From: Richard Sandiford <richard.sandiford@arm.com>
To: Jonathan Wright <Jonathan.Wright@arm.com>
Cc: "gcc-patches\@gcc.gnu.org" <gcc-patches@gcc.gnu.org>,
Kyrylo Tkachov <Kyrylo.Tkachov@arm.com>
Subject: Re: [PATCH V2] aarch64: Model zero-high-half semantics of XTN instruction in RTL
Date: Wed, 16 Jun 2021 13:28:12 +0100 [thread overview]
Message-ID: <mpttulygfj7.fsf@arm.com> (raw)
In-Reply-To: <DBBPR08MB4758AB13949F615C28C4ED1FEB0F9@DBBPR08MB4758.eurprd08.prod.outlook.com> (Jonathan Wright's message of "Wed, 16 Jun 2021 10:04:57 +0100")
Jonathan Wright <Jonathan.Wright@arm.com> writes:
> Hi,
>
> Version 2 of this patch adds tests to verify the benefit of this change.
>
> Ok for master?
>
> Thanks,
> Jonathan
>
> ---
>
> gcc/ChangeLog:
>
> 2021-06-11 Jonathan Wright <jonathan.wright@arm.com>
>
> * config/aarch64/aarch64-simd.md (aarch64_xtn<mode>_insn_le):
> Define - modeling zero-high-half semantics.
> (aarch64_xtn<mode>): Change to an expander that emits the
> appropriate instruction depending on endianness.
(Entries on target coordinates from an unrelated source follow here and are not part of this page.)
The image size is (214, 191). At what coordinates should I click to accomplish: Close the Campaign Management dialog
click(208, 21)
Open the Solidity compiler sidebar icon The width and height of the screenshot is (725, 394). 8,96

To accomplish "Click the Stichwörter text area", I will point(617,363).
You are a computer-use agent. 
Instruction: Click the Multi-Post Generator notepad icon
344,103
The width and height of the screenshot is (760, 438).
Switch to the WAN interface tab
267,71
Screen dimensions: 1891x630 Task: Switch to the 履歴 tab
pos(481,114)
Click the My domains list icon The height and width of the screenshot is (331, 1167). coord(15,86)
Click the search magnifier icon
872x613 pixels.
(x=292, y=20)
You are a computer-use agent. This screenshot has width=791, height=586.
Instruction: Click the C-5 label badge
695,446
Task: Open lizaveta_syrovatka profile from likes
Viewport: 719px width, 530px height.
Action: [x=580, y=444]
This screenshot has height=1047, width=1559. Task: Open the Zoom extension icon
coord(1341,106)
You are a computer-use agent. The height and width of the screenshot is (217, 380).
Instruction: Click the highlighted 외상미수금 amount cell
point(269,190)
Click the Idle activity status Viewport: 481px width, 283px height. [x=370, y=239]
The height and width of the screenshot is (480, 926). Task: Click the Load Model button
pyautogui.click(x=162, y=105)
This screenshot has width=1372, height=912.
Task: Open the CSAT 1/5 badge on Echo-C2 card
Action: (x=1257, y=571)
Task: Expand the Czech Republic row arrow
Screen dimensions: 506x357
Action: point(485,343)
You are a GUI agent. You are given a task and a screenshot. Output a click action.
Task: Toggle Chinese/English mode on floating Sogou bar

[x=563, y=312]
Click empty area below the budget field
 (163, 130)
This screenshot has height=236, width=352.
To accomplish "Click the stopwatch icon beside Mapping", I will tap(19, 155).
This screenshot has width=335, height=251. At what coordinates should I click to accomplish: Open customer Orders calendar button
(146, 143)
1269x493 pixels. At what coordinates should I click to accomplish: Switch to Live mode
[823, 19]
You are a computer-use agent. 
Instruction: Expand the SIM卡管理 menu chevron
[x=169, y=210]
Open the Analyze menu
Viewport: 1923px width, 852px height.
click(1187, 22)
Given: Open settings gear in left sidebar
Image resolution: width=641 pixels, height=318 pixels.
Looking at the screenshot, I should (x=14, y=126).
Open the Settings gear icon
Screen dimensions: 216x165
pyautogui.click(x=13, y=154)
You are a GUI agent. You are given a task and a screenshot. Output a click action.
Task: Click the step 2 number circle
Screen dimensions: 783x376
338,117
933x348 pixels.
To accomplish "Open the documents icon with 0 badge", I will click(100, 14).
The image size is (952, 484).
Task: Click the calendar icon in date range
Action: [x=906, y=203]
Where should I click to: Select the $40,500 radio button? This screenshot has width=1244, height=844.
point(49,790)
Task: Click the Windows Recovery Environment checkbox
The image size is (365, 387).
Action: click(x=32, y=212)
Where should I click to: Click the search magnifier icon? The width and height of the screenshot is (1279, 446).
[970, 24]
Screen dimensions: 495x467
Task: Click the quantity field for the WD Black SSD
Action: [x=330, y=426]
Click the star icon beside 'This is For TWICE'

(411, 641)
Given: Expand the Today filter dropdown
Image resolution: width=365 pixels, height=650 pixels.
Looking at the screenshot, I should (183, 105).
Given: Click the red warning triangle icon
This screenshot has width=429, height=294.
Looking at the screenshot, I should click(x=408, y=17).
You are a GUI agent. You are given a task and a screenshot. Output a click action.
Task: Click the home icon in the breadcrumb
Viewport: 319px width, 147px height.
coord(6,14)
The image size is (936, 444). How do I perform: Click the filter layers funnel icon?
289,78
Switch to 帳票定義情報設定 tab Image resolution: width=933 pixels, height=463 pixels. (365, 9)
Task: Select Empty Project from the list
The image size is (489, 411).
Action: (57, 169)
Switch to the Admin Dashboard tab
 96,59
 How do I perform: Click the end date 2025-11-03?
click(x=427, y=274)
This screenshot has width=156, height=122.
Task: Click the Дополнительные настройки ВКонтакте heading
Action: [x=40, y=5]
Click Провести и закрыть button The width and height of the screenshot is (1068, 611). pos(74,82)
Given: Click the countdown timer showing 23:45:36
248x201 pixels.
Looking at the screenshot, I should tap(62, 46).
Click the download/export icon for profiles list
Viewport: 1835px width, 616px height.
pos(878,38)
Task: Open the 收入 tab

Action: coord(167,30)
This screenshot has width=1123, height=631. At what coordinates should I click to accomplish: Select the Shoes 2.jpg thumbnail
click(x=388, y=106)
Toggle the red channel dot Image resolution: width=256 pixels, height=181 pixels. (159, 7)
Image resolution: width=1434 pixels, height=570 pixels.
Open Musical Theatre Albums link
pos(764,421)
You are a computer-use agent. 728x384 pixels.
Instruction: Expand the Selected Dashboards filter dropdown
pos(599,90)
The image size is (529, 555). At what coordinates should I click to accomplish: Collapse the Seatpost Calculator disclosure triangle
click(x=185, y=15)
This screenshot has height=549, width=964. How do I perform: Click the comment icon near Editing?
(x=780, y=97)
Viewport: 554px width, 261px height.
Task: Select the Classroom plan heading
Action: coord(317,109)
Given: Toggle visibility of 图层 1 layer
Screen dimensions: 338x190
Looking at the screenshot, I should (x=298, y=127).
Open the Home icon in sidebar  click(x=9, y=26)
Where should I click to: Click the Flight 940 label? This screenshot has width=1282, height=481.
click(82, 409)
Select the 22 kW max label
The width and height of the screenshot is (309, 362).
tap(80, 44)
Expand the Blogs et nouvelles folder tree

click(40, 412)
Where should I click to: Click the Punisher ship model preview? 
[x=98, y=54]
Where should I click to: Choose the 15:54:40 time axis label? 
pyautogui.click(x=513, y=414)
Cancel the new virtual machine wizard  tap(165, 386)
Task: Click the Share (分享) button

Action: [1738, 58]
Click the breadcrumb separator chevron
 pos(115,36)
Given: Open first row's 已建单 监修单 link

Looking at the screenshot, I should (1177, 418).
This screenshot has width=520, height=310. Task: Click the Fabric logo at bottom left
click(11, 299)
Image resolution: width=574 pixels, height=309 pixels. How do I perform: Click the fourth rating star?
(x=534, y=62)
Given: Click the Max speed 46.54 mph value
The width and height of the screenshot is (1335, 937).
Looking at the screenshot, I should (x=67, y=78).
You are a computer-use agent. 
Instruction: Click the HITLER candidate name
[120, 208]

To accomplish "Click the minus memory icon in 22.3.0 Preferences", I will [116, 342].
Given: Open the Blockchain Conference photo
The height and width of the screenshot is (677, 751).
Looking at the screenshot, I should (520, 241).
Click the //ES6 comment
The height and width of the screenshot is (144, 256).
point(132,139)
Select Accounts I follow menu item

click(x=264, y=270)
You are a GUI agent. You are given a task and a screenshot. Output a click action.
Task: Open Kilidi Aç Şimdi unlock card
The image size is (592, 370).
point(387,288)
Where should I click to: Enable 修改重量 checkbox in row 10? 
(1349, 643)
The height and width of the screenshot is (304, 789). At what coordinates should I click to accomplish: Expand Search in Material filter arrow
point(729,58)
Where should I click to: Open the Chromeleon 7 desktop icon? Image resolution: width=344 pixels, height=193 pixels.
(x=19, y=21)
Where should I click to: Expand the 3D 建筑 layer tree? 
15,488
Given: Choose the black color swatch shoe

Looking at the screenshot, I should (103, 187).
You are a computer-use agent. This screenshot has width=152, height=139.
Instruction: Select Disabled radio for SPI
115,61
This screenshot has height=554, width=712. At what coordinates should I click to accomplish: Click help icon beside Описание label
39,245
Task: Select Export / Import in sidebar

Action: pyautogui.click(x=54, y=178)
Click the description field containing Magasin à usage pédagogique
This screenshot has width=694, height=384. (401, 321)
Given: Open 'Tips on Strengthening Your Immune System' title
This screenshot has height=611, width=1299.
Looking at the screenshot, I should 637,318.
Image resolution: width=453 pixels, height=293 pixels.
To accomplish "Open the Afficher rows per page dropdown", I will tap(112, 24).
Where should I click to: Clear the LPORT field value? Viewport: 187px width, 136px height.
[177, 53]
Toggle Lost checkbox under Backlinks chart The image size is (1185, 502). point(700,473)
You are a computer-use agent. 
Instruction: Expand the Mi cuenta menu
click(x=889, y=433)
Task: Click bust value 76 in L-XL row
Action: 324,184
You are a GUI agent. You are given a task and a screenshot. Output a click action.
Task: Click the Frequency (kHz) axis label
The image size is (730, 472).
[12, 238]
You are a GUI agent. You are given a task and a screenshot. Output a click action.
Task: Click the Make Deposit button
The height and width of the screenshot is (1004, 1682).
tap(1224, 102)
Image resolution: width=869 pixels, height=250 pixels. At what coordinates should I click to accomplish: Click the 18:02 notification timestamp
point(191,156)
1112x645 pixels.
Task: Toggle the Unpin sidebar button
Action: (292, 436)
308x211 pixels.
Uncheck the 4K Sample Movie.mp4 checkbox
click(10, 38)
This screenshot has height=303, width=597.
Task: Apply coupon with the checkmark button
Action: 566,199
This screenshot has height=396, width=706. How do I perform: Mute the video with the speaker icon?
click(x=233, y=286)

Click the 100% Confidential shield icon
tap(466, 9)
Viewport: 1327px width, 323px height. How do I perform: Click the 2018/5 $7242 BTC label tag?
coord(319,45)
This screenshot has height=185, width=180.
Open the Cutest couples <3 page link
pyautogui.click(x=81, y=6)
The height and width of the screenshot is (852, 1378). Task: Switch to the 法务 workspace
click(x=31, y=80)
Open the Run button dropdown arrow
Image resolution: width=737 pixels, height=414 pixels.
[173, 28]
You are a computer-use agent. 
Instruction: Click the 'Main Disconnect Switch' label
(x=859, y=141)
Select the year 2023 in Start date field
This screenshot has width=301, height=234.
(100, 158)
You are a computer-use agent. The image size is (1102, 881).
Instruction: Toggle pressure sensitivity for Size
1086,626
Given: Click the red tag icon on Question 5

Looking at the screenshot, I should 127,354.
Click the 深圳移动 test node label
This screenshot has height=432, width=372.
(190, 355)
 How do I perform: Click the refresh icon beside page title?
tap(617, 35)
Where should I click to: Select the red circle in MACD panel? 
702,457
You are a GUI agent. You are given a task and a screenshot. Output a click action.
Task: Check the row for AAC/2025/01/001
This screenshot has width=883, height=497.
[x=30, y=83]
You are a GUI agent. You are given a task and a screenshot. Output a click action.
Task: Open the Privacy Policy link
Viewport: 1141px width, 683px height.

> (aarch64_xtn<mode>_insn_be): Define - modeling zero-high-half
> semantics.
> (aarch64_xtn2<mode>_le): Rename to...
> (aarch64_xtn2<mode>_insn_le): This.
> (aarch64_xtn2<mode>_be): Rename to...
> (aarch64_xtn2<mode>_insn_be): This.
> (vec_pack_trunc_<mode>): Emit truncation instruction instead
> of aarch64_xtn.
> * config/aarch64/iterators.md (Vnarrowd): Add Vnarrowd mode
> attribute iterator.
>
> gcc/testsuite/ChangeLog:
>
> * gcc.target/aarch64/narrow_zero_high_half.c: Add new tests.
OK, thanks.
> From: Gcc-patches <gcc-patches-bounces+jonathan.wright=arm.com@gcc.gnu.org> on behalf of Jonathan Wright via Gcc-patches <gcc-patches@gcc.gnu.org>
> Sent: 15 June 2021 10:45
> To: gcc-patches@gcc.gnu.org <gcc-patches@gcc.gnu.org>
> Subject: [PATCH] aarch64: Model zero-high-half semantics of XTN instruction in RTL
>
> Hi,
>
> Modeling the zero-high-half semantics of the XTN narrowing
> instruction in RTL indicates to the compiler that this is a totally
> destructive operation. This enables more RTL simplifications and also
> prevents some register allocation issues.
>
> Regression tested and bootstrapped on aarch64-none-linux-gnu - no
> issues.
>
> Ok for master?
>
> Thanks,
> Jonathan
>
> ---
>
> gcc/ChangeLog:
>
> 2021-06-11 Jonathan Wright <jonathan.wright@arm.com>
>
> * config/aarch64/aarch64-simd.md (aarch64_xtn<mode>_insn_le):
> Define - modeling zero-high-half semantics.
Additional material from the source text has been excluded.